* **ASSIGNMENT**
Starting from the line that contains "[Мой Мир] (42, 1068)", reproduce each line exactly through the end of the material, and include no other lines.
(THE RECORDS)
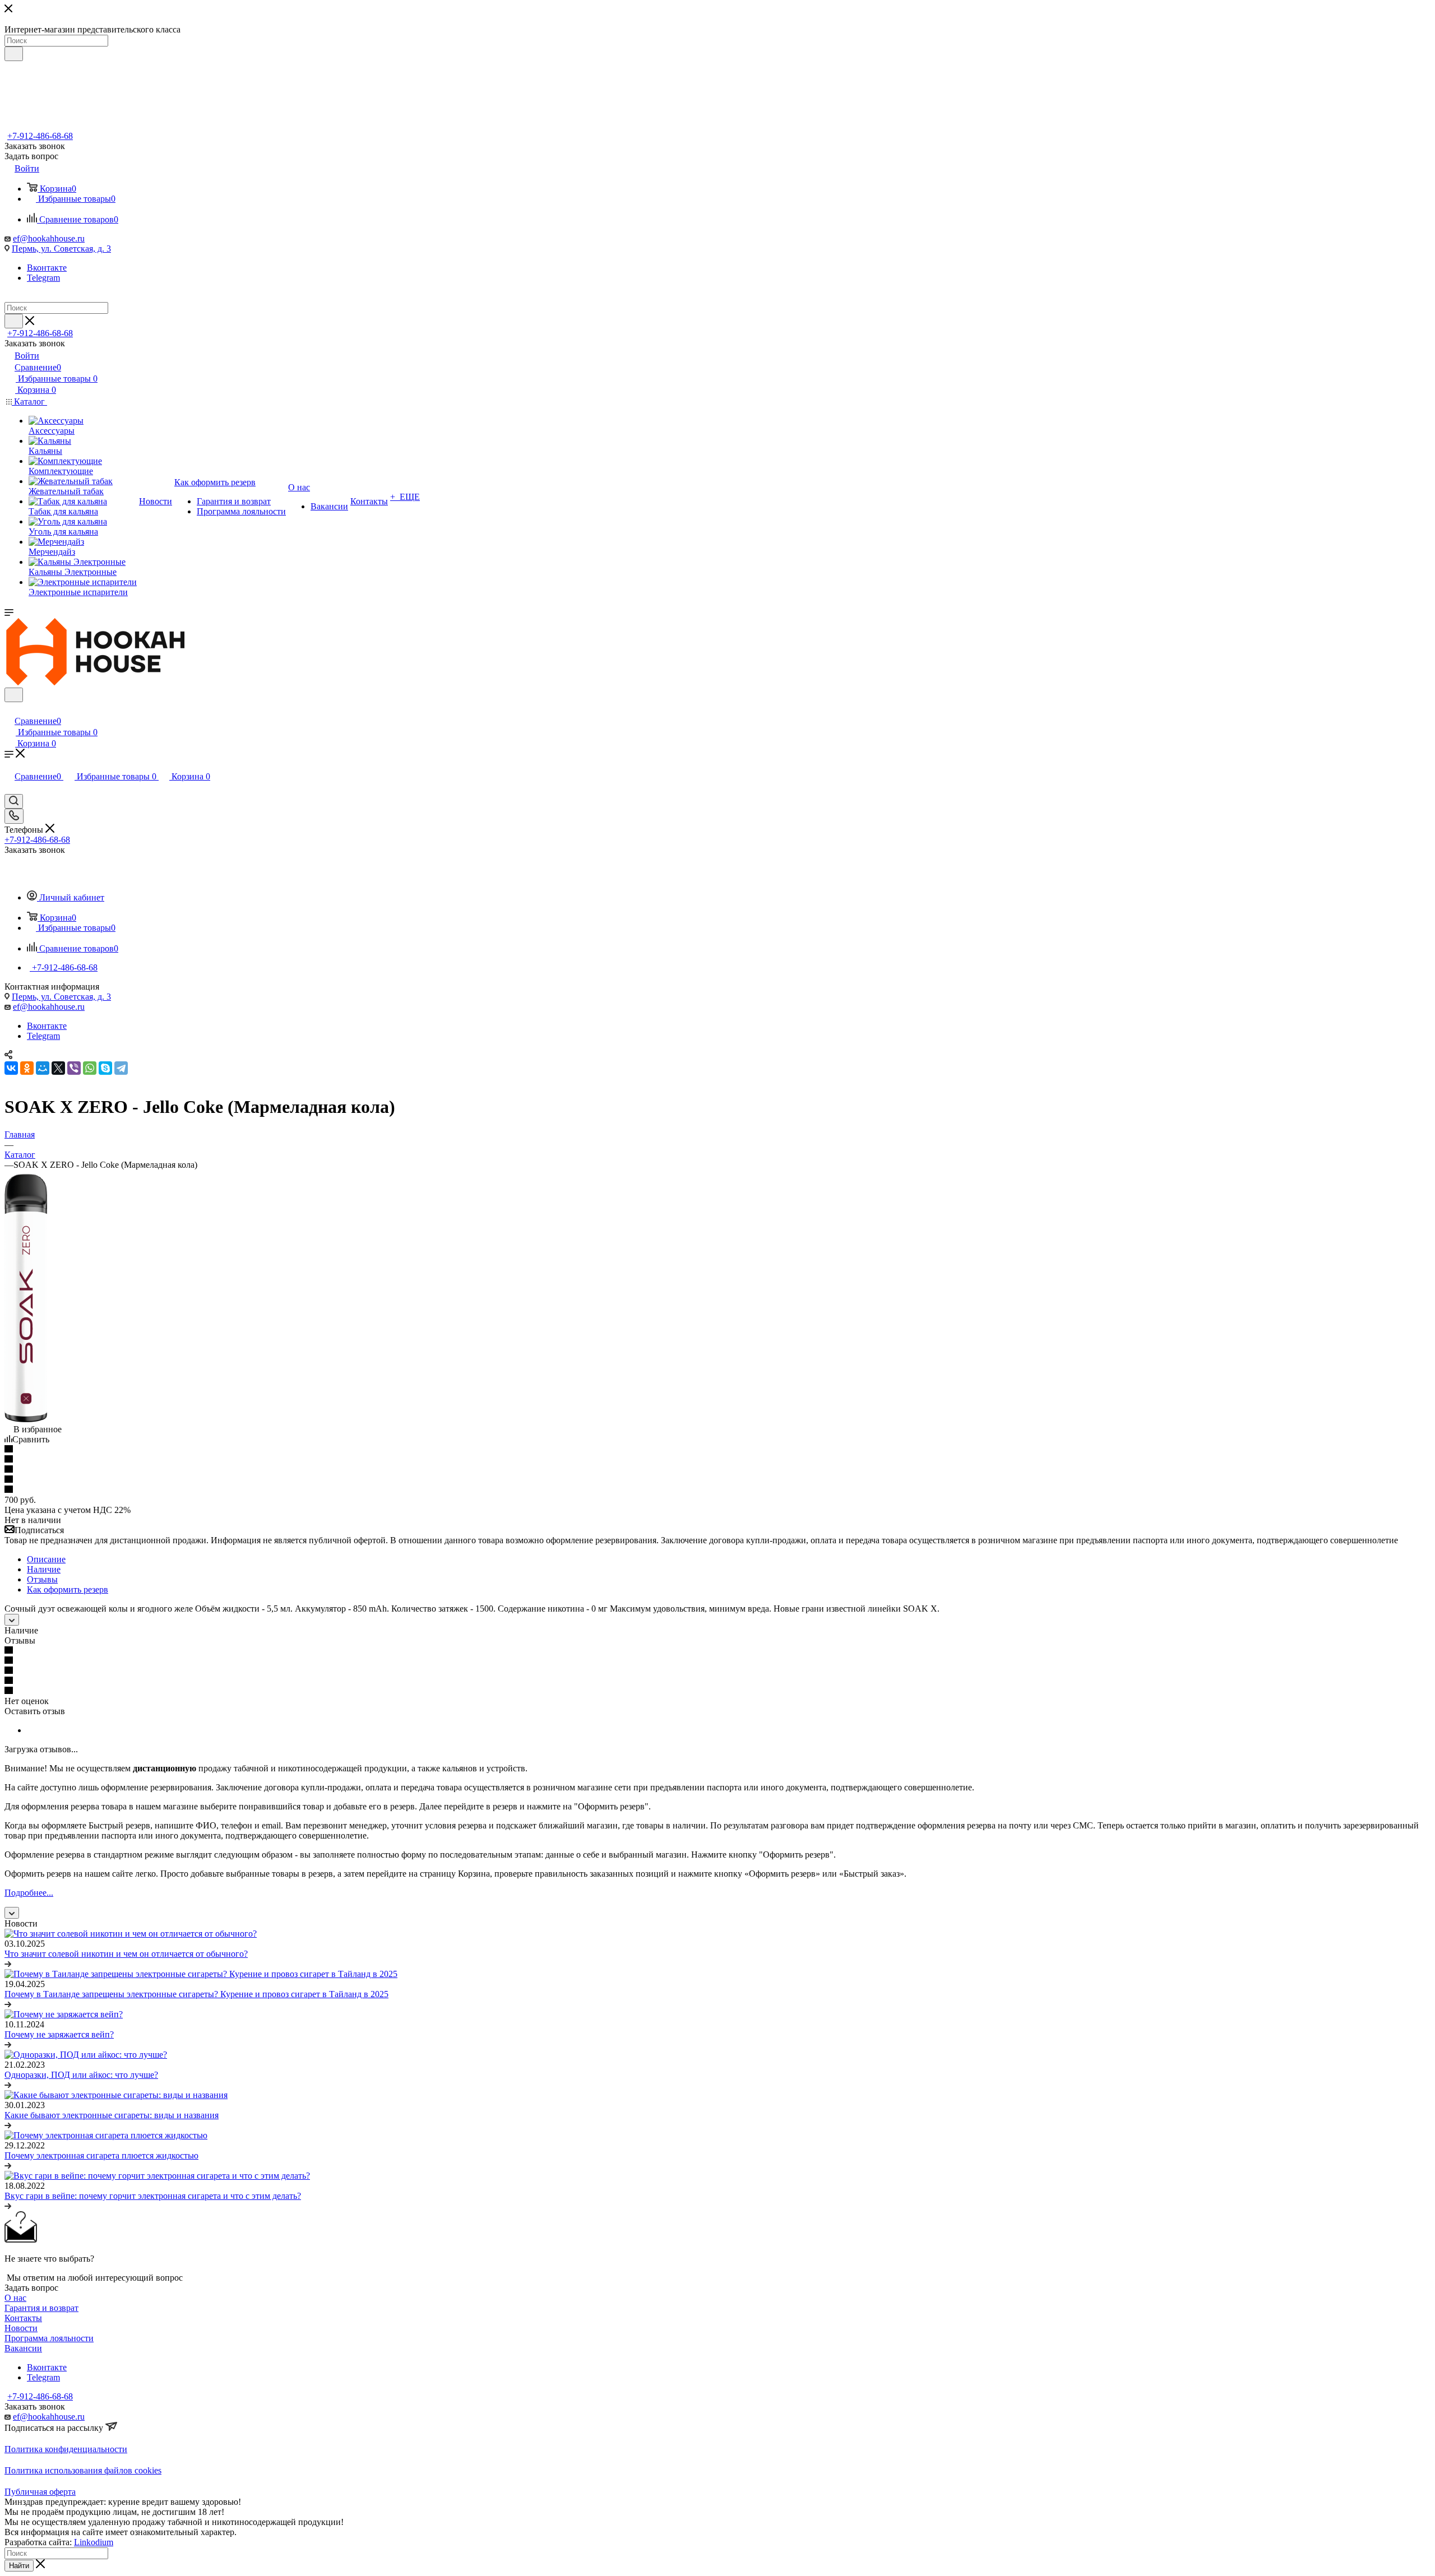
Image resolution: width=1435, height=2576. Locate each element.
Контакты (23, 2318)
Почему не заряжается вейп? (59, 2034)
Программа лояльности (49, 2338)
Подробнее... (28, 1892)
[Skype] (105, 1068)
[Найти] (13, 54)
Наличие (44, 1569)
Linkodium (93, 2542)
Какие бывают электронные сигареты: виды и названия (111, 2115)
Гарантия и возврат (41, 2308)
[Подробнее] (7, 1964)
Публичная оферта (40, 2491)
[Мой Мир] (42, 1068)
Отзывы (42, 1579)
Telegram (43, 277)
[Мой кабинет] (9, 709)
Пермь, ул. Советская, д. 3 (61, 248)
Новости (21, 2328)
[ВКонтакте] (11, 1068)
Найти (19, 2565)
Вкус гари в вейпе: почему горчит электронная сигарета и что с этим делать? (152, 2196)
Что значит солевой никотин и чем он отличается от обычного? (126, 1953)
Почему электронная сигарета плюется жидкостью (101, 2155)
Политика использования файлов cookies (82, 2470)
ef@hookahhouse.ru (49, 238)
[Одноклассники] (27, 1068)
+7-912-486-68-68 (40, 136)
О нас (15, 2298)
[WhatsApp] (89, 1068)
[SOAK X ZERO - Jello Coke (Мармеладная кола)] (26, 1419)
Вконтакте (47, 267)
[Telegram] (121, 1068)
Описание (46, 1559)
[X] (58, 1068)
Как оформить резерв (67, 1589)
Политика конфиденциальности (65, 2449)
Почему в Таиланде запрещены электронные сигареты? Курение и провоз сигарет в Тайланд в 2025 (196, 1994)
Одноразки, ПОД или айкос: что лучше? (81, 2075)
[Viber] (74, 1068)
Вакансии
(End THE RECORDS)
* **TASK OUTPUT**
[Мой Мир] (42, 1068)
Отзывы (42, 1579)
Telegram (43, 277)
[Мой кабинет] (9, 709)
Пермь, ул. Советская, д. 3 (61, 248)
Новости (21, 2328)
[ВКонтакте] (11, 1068)
Найти (19, 2565)
Вкус гари в вейпе: почему горчит электронная сигарета и что с этим делать? (152, 2196)
Что значит солевой никотин и чем он отличается от обычного? (126, 1953)
Почему электронная сигарета плюется жидкостью (101, 2155)
Политика использования файлов cookies (82, 2470)
ef@hookahhouse.ru (49, 238)
[Одноклассники] (27, 1068)
+7-912-486-68-68 (40, 136)
О нас (15, 2298)
[WhatsApp] (89, 1068)
[SOAK X ZERO - Jello Coke (Мармеладная кола)] (26, 1419)
Вконтакте (47, 267)
[Telegram] (121, 1068)
Описание (46, 1559)
[X] (58, 1068)
Как оформить резерв (67, 1589)
Политика конфиденциальности (65, 2449)
Почему в Таиланде запрещены электронные сигареты? Курение и провоз сигарет в Тайланд в 2025 (196, 1994)
Одноразки, ПОД или айкос: что лучше? (81, 2075)
[Viber] (74, 1068)
Вакансии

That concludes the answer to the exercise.